We had a terrific turnout. I was impressed that these first and second year law students were very interested in the policy implications raised by bioethical issues. They asked complex and compelling questions. Frankly, their passion was contagious and I hope many continue to nurture their interest in bioethics. I'll say it again: We need more lawyers in the field.

P.S. They were the most polite audience I have ever addressed - Minnesota nice!

3 comments: said...

I'm not convinced. I've been attending the meetings of the Texas Advance Directive Coalition meetings in Austin, Texas, where the lawyers want to video tape ethics committee meetings and legislate notification of families at the first ethics consult that they have the right to have a lawyer present to question and get ready for any litigation the family may desire.

The problem is that lawyers see the solution to problems in making law. And I'm almost superstitious about laws - there's always a "booby trap."
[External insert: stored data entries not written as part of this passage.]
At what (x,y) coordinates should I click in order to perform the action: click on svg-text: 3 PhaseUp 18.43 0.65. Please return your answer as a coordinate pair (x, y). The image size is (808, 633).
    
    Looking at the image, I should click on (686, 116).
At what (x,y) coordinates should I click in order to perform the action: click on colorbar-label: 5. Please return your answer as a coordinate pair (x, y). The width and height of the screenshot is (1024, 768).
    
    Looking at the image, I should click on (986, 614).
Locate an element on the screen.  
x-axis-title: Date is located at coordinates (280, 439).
And they're so hard to get rid of!

Maybe it's just lawyers as lawyers that I object to, but I'd rather see more physicians and theologians formally studying and then practicing clinical medical ethics and bioethics.
My comments after the last Coalition meeting.

Kathryn Hinsch said...

Boethically-trained lawyers bring important perspectives that are critical to public policy discussions. Take for example this insight from R. Alta Charo regarding the debate around regulation of emerging technologies:

“We always, in the United States, make a distinction between what we think is right and wrong and what we think the government should prohibit and permit.”
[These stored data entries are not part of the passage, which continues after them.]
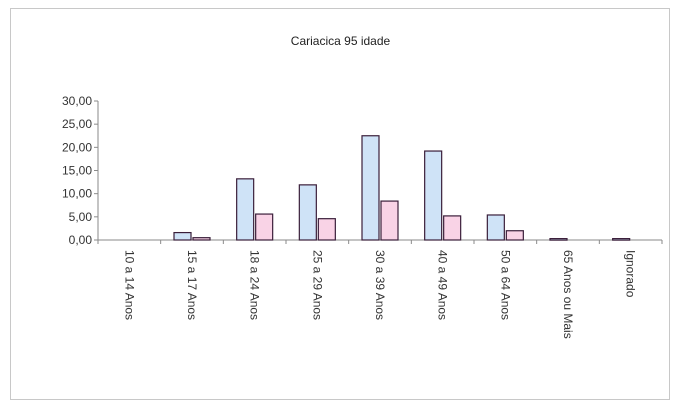 The width and height of the screenshot is (681, 406). I want to click on x-tick-label: 15 a 17 Anos, so click(192, 285).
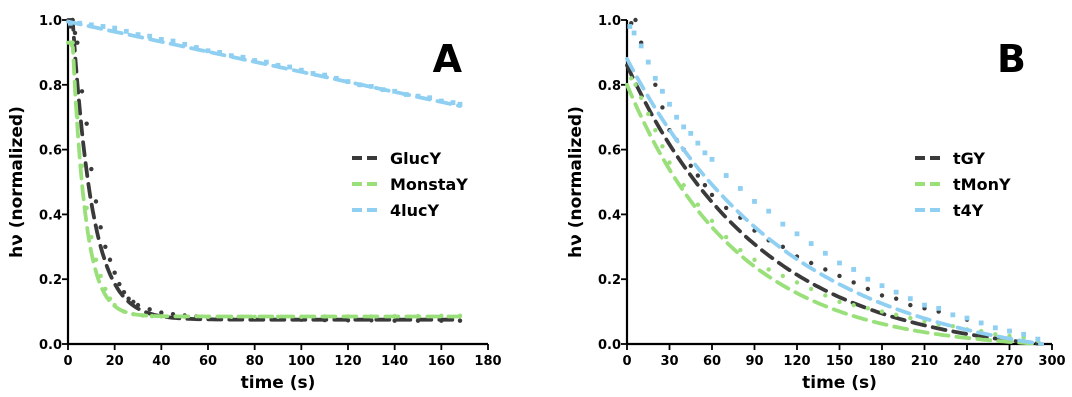  Describe the element at coordinates (394, 362) in the screenshot. I see `x-tick-label: 140` at that location.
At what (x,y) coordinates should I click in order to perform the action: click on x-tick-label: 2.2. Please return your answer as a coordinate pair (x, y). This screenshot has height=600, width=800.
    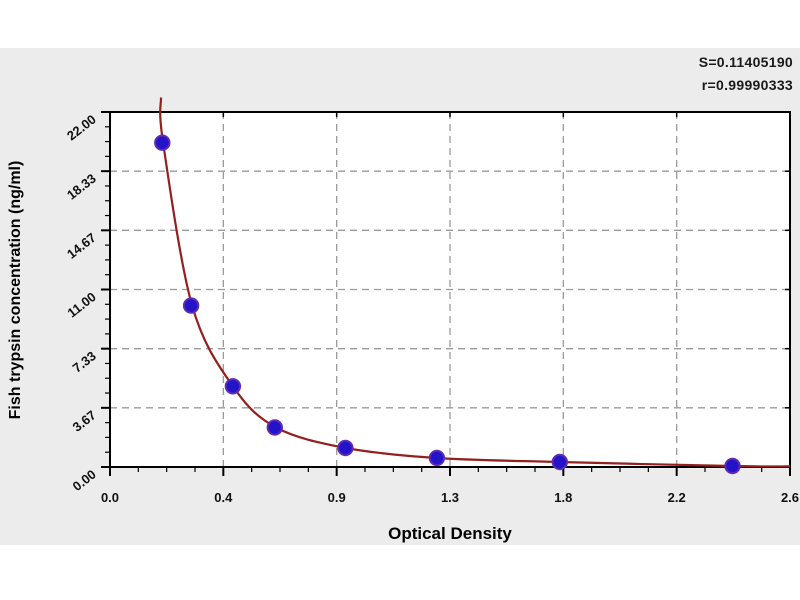
    Looking at the image, I should click on (677, 498).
I don't usually hear physicians or theologians raising this kind of question, yet it important to consider as we craft new policy.

Maybe you need to hang around a better class of lawyer. :) said...
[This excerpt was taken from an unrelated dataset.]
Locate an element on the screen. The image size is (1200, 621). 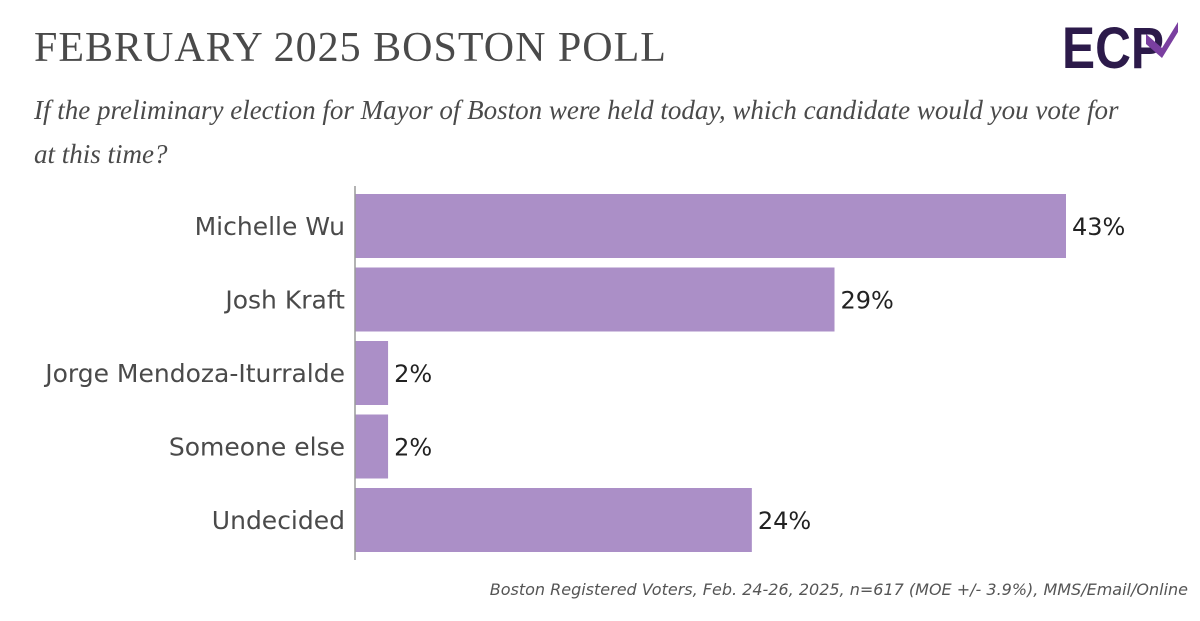
category-label-1: Josh Kraft is located at coordinates (284, 300).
ummmm, I'm sorry, I did mean "lawyers as lawyers" in the medical ethics committee process. If we bring lawyers to the bedside, to act as litigators rather than ethicists, we might as well go ahead and meet in court.
(Some of my best friends are lawyers, etc.)

And I do agree with you on the difference between how we might want people to act and how we would legislate to force them to act. And on the difficulty of getting the patronizing and matronizing to understand that difference.